11:48: Walking upstairs to our bedroom

Me:
It would appear I’m a little drunk.

William:
Take my arm.

Me:
I suppose now would be a good time to have sex.

William:
You’re more than a little drunk, Alice.

Me
(
slurring
)
:
Am I unbecomingly drunk or becomingly drunk?

William
(
escorting me into the bedroom
)
:
Get undressed.

Me:
I don’t think I’m capable of that at the moment. You undress me. I’ll just close my eyes and have a little rest while you take advantage of me. That will still count, won’t it? In our monthly total? If I fall asleep while we’re doing it? Hopefully I won’t vomit.

William
(
unbuttoning my shirt and taking it off
)
:
Sit down, Alice.

Me:
Wait, I’m unprepared. Give me a second to hold in my stomach.

William
(
sliding my pajama top over my head, pushing me back into the pillows, and covering me with a blanket
)
:
I’ve seen your stomach before.
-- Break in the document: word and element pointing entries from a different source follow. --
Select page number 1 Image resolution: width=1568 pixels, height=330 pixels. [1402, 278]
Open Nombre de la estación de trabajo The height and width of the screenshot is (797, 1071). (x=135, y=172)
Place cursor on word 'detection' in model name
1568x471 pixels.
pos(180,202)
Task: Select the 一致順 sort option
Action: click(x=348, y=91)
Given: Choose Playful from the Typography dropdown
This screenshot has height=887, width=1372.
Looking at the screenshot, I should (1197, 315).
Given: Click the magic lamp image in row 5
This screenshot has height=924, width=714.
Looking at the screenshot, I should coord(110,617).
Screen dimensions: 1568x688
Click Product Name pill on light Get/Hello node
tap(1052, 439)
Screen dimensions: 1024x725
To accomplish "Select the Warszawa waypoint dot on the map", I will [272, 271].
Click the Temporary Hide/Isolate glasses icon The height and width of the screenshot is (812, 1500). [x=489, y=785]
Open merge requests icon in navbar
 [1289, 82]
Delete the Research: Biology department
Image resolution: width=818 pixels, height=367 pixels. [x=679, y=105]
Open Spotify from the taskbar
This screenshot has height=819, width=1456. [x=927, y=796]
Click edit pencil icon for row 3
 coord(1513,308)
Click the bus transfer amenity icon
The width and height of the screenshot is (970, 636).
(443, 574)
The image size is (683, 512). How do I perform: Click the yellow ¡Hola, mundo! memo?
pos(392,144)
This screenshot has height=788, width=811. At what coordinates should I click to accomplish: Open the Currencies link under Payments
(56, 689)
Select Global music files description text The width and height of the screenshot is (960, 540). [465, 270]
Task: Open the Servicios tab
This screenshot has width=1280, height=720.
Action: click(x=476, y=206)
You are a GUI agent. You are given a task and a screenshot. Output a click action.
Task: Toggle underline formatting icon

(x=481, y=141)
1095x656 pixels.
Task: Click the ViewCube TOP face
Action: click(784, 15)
Besides, it’s completely dark.

Me:
Well, since it’s completely dark you’re welcome to pretend I’m Angelina Jolie. Pax! Zahara! Eat your whole-wheat pasta or else. And all six of you scram out of the family bed—NOW! Hey, why don’t you be Brad?

William:
I am not a role-playing sort of man.

Me
(
bolting up
)
:
I forgot to buy candles at Ikea. Now I have to go back. I hate Ikea.

William:
Jesus, Alice. Go to sleep.

62

I
wake in the late morning with a terrible headache. William’s side of the bed is empty. I check his Facebook status.

William Buckle

52,800 feet

One hour ago

Either he’s on his way to Paris or he’s gone for a ten-mile run. I lift my head from the pillow and the room tilts. I’m still drunk. Bad wife. Bad mother. I think about what embarrassing things I did last night at the potluck and cringe. Did I really try and pass Ikea meatballs off as my own? Did I really crawl through a hedge in Nedra’s garden looking for a portal into Narnia? Did I really admit to our friends that we have sex only once a month?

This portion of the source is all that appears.